MATERIAL FOR THIS EXERCISE ->
──────────────────────────────

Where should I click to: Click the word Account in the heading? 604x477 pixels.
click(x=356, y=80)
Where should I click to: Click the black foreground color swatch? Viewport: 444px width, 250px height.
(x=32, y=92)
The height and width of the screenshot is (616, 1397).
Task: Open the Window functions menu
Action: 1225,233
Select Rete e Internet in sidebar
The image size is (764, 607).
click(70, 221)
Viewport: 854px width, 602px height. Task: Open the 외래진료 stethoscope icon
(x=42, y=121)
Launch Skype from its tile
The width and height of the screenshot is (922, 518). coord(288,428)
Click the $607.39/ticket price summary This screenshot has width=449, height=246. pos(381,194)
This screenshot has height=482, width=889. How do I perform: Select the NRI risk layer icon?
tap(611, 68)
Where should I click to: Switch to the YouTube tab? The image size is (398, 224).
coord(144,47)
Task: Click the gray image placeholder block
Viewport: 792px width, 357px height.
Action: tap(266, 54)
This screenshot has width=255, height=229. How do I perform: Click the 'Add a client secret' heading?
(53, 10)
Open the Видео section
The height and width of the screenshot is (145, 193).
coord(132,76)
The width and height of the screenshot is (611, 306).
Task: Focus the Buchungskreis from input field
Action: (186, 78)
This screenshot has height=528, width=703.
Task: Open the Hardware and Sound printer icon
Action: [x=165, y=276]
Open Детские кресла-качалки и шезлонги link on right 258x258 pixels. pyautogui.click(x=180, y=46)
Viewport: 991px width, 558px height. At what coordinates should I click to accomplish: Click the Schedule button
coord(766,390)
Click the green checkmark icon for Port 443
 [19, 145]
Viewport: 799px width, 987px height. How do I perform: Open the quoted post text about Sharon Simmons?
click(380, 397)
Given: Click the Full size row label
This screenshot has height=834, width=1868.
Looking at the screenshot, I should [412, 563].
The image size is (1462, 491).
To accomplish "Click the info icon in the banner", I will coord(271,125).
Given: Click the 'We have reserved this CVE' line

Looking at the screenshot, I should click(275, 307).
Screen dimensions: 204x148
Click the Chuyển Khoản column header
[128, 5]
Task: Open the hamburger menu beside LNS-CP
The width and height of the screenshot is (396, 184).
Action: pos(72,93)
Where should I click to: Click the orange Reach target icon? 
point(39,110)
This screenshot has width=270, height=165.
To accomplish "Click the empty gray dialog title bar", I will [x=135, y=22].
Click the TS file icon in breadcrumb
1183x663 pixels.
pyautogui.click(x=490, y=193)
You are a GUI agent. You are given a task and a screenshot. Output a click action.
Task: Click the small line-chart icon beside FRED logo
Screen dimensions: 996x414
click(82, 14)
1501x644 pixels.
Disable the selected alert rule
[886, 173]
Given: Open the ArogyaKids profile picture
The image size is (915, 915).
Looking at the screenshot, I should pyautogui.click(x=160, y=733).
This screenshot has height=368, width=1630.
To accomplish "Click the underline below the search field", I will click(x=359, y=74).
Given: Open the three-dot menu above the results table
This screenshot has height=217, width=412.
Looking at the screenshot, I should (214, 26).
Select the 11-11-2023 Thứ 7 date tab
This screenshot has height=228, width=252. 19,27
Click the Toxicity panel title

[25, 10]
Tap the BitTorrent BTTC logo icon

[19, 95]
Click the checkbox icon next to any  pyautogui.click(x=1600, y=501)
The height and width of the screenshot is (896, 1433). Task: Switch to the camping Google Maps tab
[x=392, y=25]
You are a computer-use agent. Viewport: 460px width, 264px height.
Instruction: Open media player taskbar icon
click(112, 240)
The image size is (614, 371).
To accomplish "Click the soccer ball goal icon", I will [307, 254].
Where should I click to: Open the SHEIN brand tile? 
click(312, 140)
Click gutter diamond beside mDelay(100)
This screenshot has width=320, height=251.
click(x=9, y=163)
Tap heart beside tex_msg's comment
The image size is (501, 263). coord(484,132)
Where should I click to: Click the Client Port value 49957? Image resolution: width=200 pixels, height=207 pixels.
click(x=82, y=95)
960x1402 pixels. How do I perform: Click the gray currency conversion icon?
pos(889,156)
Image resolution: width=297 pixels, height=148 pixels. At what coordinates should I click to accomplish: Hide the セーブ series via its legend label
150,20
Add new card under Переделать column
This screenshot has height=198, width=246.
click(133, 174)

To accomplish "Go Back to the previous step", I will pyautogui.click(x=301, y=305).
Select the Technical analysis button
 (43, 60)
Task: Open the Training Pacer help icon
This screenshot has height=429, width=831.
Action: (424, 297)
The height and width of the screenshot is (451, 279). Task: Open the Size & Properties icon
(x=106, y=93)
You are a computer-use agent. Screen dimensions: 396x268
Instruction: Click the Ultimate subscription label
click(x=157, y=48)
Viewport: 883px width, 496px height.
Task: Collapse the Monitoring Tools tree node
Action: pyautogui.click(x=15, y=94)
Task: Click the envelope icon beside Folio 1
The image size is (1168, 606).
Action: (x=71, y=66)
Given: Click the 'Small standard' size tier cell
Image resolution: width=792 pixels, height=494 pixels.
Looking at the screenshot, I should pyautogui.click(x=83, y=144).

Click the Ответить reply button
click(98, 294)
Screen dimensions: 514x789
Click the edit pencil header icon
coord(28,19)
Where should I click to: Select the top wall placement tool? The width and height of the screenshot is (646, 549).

──────────────────────────────

Look for the word "agent" in the records above, count the lines that hold it, and give only that number.

3